Thick rugs covered a flagstone floor arranged in a complex pattern that might have had some mystical significance. Iron sconces held torches illuminating the center space, and heavy chains suspended a vast iron chandelier—another object bigger than my whole condo—over the center of the room.
Sitting on the floor in the center of this vast room was the largest dragon I had ever seen.
The doors shut behind me before I fully realized I had walked inside.
“Welcome to my home, Mr. Maxwell. I am called Hephaestus.”
Hephaestus was gargantuan, even for a species known for its size. A wall of reddish flesh, scaled and ribbed, towered over me even from a hundred feet away. His chest was almost as broad as the entry behind me. His forelegs, folded in front of him in a near catlike pose, were thicker and longer than my entire body and ended in clawed hands that could probably bat my Volkswagen around like a wad of tinfoil. Massive wings draped behind him, obscuring half of the huge chamber from me, and, perched on a towering serpentine neck was a triangular saurian skull that was the size of an Escalade.
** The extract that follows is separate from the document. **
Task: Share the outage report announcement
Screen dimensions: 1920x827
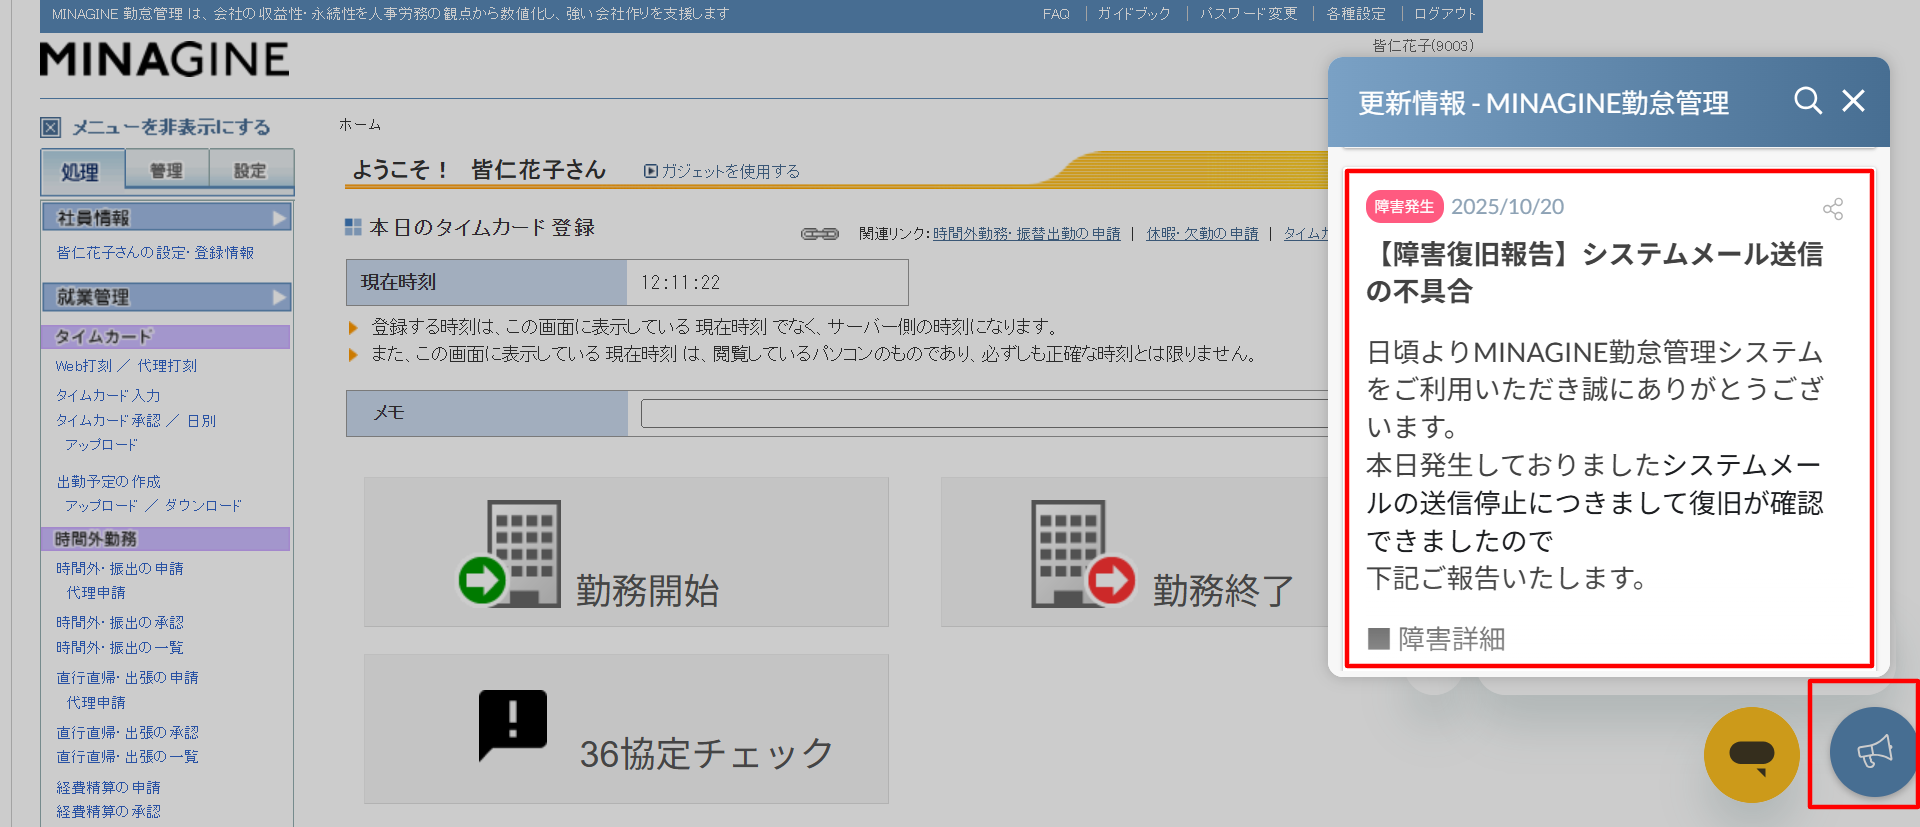Action: tap(1832, 209)
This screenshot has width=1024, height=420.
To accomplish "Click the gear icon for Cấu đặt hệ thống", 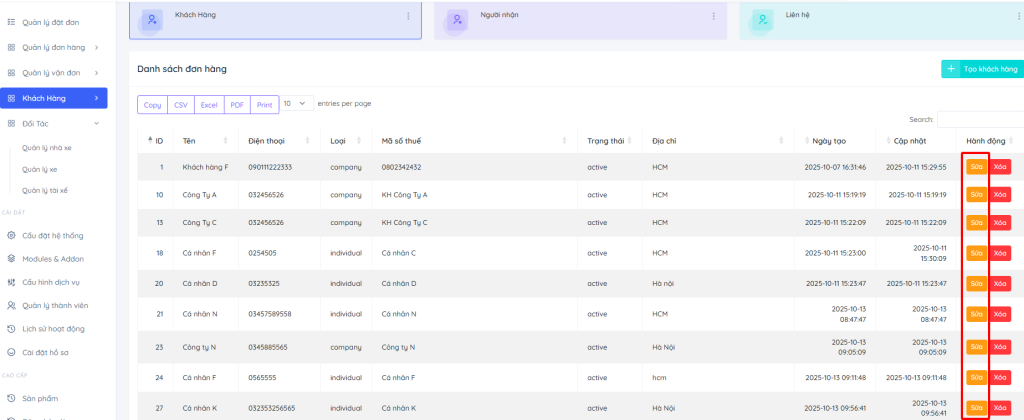I will tap(11, 236).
His coloring ranged from a pinkish coral near the center of his chest, to a crimson so dark it was close to black along his spine and wings. He stretched his forelegs, and I could feel the movement in the stones beneath my feet.
“Come to me, I would talk to you.”
I had only ever had one extended conversation with a dragon before. They tended to be solitary creatures, interacting with maybe one or two human proxies. They also were attracted to power, in its various forms, whether it be raw physical strength—which Hephaestus obviously had in spades—or the more intangible aspects such as wealth and knowledge.
Since they interacted with human society here, most concentrated on the purest distillation of power that we could provide—money. If you dug into the list of all the billionaires resident in Northeast Ohio, I would bet that once you dug behind all the shell companies and legal fictions, six of the top ten would have wings, claws, and little whips of sulfur smoke trailing from their nostrils.
“Unique home you have here,”
“Thank you,”
Hephaestus said. His booming voice had all the subtlety of a chainsaw being thrown into a wood chipper, but I could catch an inflection of pride.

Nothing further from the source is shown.